The identity of the buyer is equally telling. Greek shipping families with long-term horizons and high risk tolerance have historically been aggressive buyers during periods of market strength, viewing elevated purchase prices as acceptable when supported by strong near-term cash flows. The Economou interests, if correctly identified as the buyer, have a track record of building tanker positions during up-cycles and riding them through subsequent rate corrections, relying on the cash flow generated during peak periods to service debt and fund holding costs during downturns. This approach has generated enormous wealth over multiple shipping cycles, but it requires nerves of steel and deep pockets to withstand the inevitable periods of cash flow weakness that follow every tanker boom.
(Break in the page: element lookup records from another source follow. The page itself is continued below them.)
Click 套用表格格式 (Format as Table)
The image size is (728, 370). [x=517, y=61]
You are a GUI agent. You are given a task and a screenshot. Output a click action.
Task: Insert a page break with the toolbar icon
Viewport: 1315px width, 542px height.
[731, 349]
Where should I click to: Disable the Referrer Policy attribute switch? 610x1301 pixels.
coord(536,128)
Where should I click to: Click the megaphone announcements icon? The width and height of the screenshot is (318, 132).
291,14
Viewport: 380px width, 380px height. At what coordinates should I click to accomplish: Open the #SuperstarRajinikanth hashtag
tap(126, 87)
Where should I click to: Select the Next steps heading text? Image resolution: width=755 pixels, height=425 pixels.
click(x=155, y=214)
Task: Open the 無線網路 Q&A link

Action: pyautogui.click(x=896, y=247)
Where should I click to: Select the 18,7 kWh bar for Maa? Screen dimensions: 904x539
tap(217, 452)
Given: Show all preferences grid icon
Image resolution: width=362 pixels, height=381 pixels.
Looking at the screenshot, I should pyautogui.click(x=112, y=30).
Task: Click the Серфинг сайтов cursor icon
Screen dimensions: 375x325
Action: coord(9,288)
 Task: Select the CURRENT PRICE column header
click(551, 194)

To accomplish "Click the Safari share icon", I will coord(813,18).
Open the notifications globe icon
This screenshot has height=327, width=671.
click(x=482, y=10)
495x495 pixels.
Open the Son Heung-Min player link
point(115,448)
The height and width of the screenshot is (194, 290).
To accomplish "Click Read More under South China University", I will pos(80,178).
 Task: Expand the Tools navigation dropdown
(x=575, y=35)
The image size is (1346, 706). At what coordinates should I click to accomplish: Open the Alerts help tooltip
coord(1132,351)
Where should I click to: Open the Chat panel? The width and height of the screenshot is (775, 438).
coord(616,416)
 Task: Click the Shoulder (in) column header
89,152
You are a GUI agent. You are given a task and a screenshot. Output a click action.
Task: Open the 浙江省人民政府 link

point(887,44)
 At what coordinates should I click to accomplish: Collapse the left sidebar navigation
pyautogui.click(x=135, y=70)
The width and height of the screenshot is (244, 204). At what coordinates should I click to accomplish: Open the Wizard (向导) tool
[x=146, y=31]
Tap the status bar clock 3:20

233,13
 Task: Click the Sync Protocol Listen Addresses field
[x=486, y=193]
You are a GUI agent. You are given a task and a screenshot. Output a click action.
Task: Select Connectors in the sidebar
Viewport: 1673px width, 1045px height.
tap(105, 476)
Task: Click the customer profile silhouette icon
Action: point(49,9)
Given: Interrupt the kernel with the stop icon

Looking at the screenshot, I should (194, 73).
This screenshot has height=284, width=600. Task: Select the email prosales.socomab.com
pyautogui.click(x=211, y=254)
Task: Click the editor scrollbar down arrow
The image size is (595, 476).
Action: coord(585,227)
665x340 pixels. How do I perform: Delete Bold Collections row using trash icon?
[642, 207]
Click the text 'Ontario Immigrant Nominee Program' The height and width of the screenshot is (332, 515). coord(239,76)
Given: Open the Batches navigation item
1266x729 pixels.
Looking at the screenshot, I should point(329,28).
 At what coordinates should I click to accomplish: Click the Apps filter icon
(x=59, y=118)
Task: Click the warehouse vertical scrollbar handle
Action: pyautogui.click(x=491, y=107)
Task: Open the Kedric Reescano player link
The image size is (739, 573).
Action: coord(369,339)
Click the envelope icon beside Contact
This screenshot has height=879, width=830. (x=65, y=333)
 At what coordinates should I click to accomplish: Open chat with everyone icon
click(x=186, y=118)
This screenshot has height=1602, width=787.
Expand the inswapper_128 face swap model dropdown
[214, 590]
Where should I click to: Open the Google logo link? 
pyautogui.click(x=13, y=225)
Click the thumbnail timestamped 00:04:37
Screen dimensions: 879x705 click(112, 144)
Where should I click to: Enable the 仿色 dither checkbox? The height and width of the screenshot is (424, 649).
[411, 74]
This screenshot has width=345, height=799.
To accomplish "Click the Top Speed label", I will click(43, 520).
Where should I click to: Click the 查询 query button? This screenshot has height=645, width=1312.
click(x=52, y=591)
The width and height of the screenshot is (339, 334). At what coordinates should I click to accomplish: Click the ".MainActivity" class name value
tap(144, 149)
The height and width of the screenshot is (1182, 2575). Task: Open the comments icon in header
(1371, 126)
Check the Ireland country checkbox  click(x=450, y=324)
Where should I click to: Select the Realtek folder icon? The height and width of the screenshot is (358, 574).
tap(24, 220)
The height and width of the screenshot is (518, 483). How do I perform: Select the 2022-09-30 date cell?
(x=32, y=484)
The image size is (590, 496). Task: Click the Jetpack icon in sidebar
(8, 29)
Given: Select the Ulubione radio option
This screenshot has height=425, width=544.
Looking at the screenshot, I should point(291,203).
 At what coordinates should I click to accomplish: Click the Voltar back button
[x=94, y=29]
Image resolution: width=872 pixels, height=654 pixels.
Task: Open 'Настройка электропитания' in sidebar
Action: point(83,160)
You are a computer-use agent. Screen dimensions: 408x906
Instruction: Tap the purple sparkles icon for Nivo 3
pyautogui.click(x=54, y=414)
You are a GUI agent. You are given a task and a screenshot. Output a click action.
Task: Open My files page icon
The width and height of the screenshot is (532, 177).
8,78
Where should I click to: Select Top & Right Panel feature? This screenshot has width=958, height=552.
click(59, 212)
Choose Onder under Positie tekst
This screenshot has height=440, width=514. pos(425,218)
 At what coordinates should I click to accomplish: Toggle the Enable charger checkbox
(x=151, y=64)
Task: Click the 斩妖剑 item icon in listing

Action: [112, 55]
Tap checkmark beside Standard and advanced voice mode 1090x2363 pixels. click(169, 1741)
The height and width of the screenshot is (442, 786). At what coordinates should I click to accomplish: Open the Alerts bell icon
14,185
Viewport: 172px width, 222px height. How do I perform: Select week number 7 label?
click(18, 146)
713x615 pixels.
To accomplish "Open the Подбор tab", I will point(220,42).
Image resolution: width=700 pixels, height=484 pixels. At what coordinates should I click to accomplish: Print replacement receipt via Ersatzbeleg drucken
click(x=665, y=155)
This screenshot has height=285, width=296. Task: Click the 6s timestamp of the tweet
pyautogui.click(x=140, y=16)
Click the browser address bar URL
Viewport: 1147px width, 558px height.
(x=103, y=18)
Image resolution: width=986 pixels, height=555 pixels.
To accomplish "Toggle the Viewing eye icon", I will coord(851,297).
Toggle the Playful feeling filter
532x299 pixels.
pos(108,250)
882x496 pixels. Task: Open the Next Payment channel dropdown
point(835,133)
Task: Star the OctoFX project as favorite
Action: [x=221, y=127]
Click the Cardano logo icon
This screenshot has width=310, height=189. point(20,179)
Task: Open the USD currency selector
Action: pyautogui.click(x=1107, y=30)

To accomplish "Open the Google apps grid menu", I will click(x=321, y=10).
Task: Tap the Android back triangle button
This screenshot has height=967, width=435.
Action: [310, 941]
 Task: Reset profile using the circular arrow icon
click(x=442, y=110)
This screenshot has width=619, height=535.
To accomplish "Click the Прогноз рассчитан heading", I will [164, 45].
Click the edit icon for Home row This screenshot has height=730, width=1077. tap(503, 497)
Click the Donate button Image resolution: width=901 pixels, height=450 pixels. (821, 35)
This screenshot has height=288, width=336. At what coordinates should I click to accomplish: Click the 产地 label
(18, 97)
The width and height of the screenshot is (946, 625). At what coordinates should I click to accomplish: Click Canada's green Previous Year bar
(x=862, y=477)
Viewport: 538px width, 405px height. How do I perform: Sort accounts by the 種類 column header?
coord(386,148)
The broader message from this transaction is that the tanker asset market remains active and liquid even during a period of extreme geopolitical uncertainty, with willing buyers and sellers finding common ground on valuation despite the wildly divergent outlook assumptions that must underpin their respective investment decisions. The tanker market's ability to price risk and facilitate transactions during a crisis is a testament to its maturity and the depth of the investor base that participates in it, even if the specific pricing of individual transactions will inevitably be second-guessed as the current crisis evolves and its longer-term market implications become clearer.